Para cualquier dispositivo XTM que tenga una pantalla LCD, inicie el dispositivo en modo seguro.

1. Presione y mantenga pulsado el botón con la flecha hacia abajo en el panel delantero mientras enciende el dispositivo XTM.
2. Mantenga presionada la flecha hacia abajo hasta que aparezca Inicio en Modo Seguro... en la pantalla LCD.
   Cuando el dispositivo XTM está en modo seguro, el número del modelo seguido de la palabra seguro aparece en la pantalla LCD.

Desde Policy Manager, seleccione Archivo > Guardar > A Firebox.

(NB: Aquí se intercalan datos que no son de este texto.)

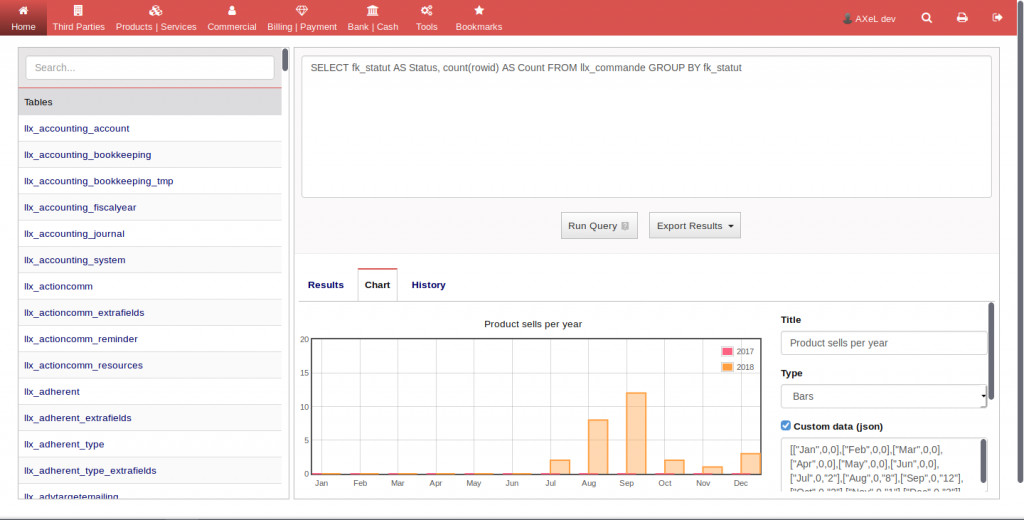Switch to the History tab

tap(428, 285)
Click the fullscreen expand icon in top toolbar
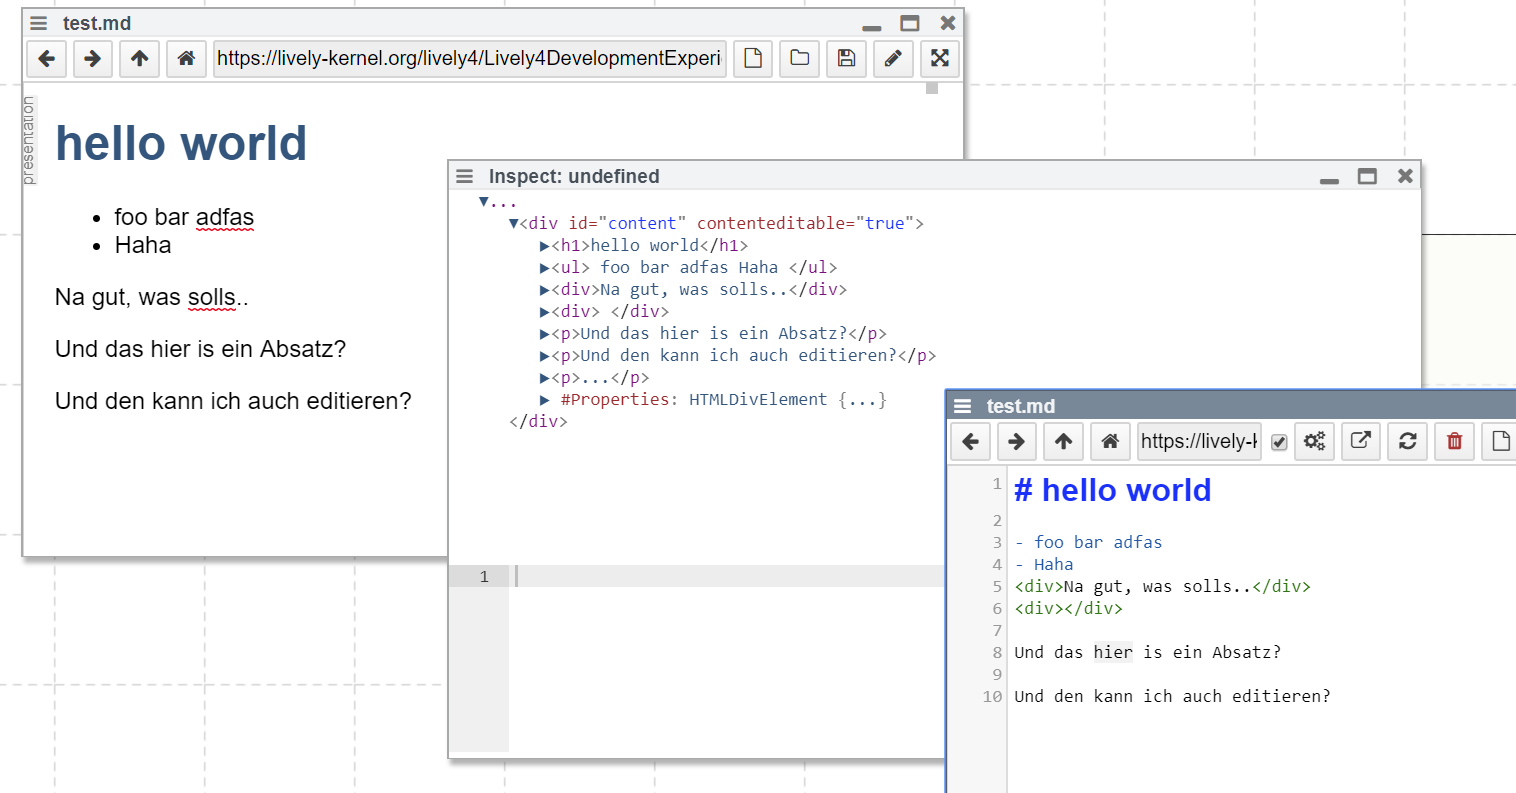The width and height of the screenshot is (1516, 793). pos(939,59)
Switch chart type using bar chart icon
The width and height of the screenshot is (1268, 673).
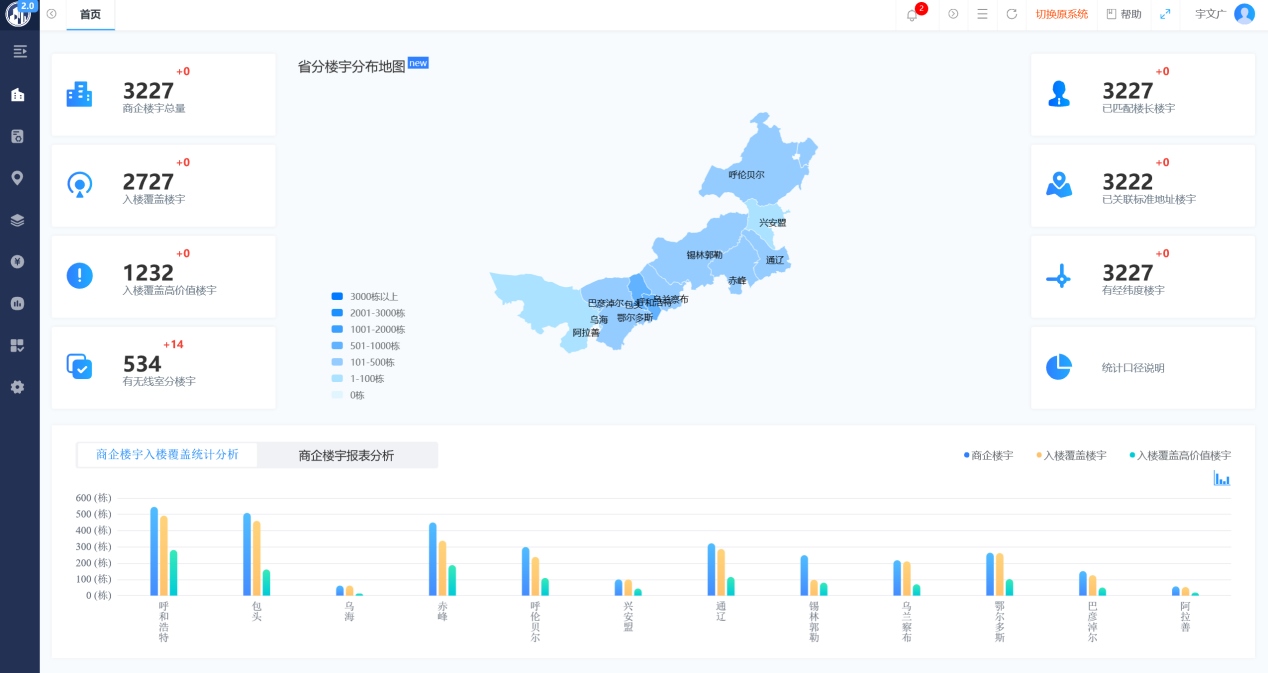[x=1221, y=479]
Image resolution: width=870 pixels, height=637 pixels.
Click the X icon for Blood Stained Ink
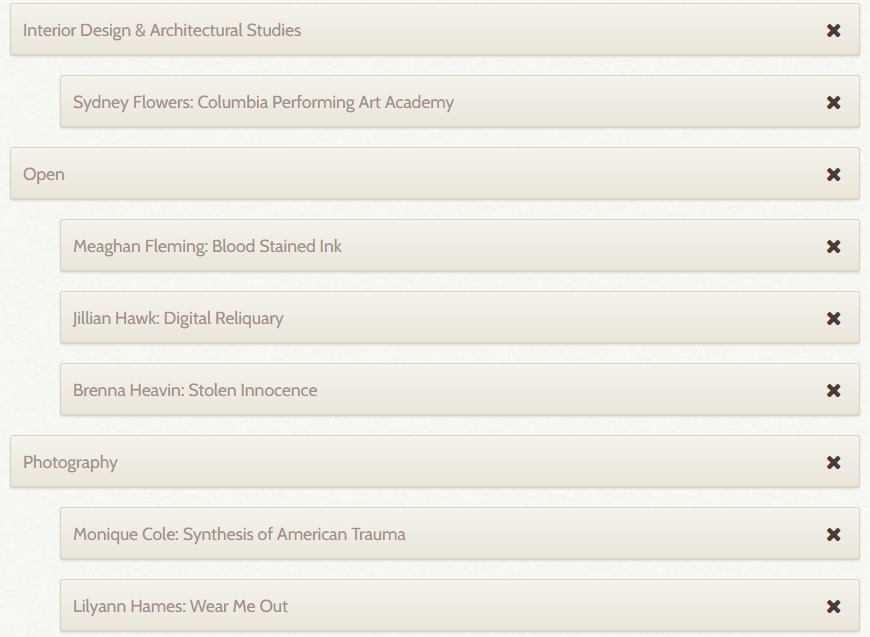[x=833, y=247]
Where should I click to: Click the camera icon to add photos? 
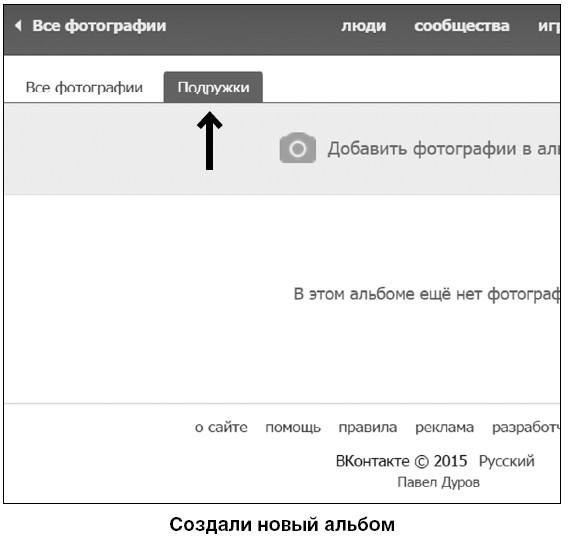tap(298, 148)
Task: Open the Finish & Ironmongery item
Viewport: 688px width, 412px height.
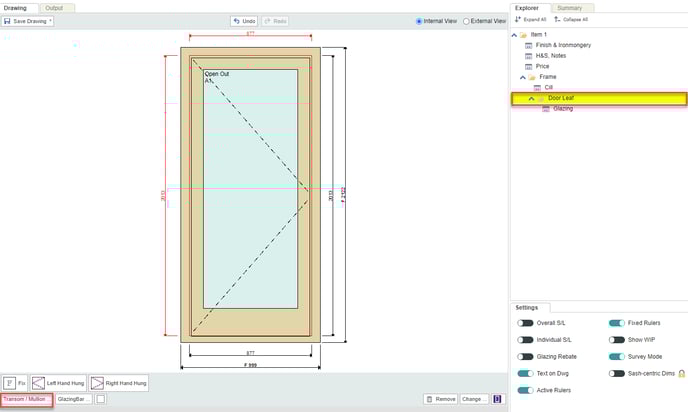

Este Firebox se convierte en el clúster principal cuando guarda la configuración con el FireCluster habilitado en el Firebox. Cuando FireCluster se habilita por primera vez, el clúster principal utiliza la interfaz de clúster para descubrir automáticamente al otro miembro del clúster.

Cuando el clúster principal descubre un dispositivo conectado con la configuración por defecto de fábrica, verifica que el número de serie coincida con el número de serie en la configuración FireCluster y, a continuación, envía la configuración del clúster al segundo dispositivo. El segundo dispositivo luego se une al clúster y sincroniza todo el estado del clúster con el clúster principal.

Después de habilitar FireCluster, utilice Firebox System Manager para verificar el estado de los miembros del clúster. Si es necesario, puede activar manualmente la detección del segundo miembro del clúster.

1. Conéctese al clúster con Firebox System Manager.
2. En la pestaña Panel Delantero, expanda el clúster para ver el estado de los miembros del clúster. Para más información, consulte Monitorizar y Controlar Miembros de FireCluster.

Si el segundo Firefox no se agrega automáticamente al clúster:

1. Asegúrese de que las interfaces de clúster principales de ambos dispositivos estén conectadas.
2. Asegúrese de que el segundo Firebox se inicie con la configuración de fábrica.
3. Seleccione Herramientas > Clúster > Detectar Miembro para activar manualmente la detección del segundo miembro del clúster. Para más información, consulte Encontrar un Miembro del Clúster.